You're reading: Ukraine’s largest software development company SoftServe works with Cisco, Panasonic, expands globally

Editor’s Note: This story is part of the Kyiv Post series of profiles of information technology companies that work in Ukraine. SoftServe is a sponsor of the IT Fellowship, a program that supports the Kyiv Post’s tech coverage.

SoftServe

Year founded – 1993
CEO – Christopher Baker
Number of employees – 9,000+
Motto – “To enable talented people to change the world”
What separates you from other companies? – “SoftServe is a global company working with leading corporations from San Francisco to Singapore; it has strong partnerships with Google, Amazon and others, and is part of the so-called ‘top global IT league’, while remaining a company with Ukrainian roots and headquartered in Lviv.”

A slow internet connection and a lot of enthusiasm – that’s how the six young founders of the software development company SoftServe started out.

One of the largest IT companies in Eastern Europe with over 9,000 employees spread out across 38 offices in nine countries, including the U.S., U.K., Canada, Ukraine, Germany, Sweden, Singapore, Poland and Bulgaria — that’s where the company has ended up.

In 1993, while studying at the Rensselaer Polytechnic Institute’s business incubator in Lviv, Yuriy Vasylyk and Igor Mendzebrovski laid out the plan for SoftServe.

They then got together with Taras Kitsmey, Yaroslav Lyubinets, Taras Vervega and Oleh Denys to bring the plan to life.

Within a few years they had already hit it big. In 2000, they opened their first office in the US. In 2003, Microsoft founder Bill Gates presented SoftServe’s RE3W application based on Microsoft.NET they had developed for a real estate company at Microsoft’s annual conference.

Since then, SoftServe has consulted and developed software for companies like Panasonic, IBM, and Cisco. It has over 10,000 IT projects under its belt, and is currently working on nearly 900 projects.
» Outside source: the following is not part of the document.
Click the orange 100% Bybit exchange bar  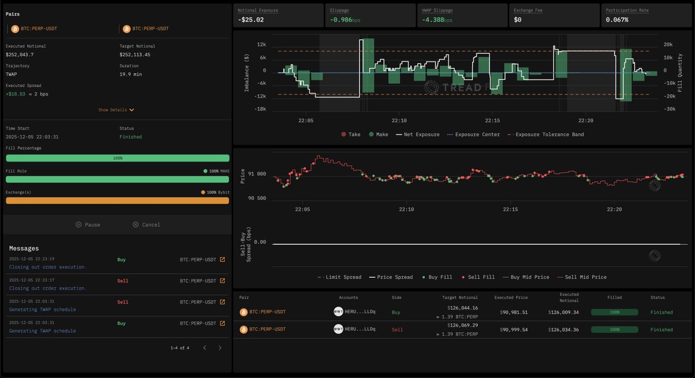[x=117, y=200]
SoftServe’s employees work on a wide range of tasks. The company is mainly focused on developing software in the Internet of things, data science, big data, artificial intelligence and machine learning.

In 2016, SoftServe presented one of most publicized projects, BioLock, a smart system for biometric authentication and monitoring drivers’ health. It’s based on electrocardiogram analysis and uses biosensors integrated into a vehicle’s steering wheel to prevent car thefts and crashes.

SoftServe also developed Tustan AR – an augmented reality application. With it, they were able to create a 3D model of the destroyed Tustan fortress near the village of Urych, Lviv Oblast.

To develop even more software and work more productively, SoftServe is constantly hiring and training new talent. “A characteristic feature of SoftServe is a strong investment in talent development,” the company wrote to the Kyiv Post.

It has a corporate university which has programs both for current employees and students who are then eligible to get an offer from the company after graduating.

“Clients, people, communities – these are the three key values that are most important to SoftServe,” the company wrote to the Kyiv Post. “SoftServe is in a phase of intensive growth.”

In September and October 2020 the company set an employment record – it hired more than 500 new employees in Ukraine.

SoftServe now has more than 700 vacancies in nine countries – apparently, the sky’s the limit for SoftServe in its expansion.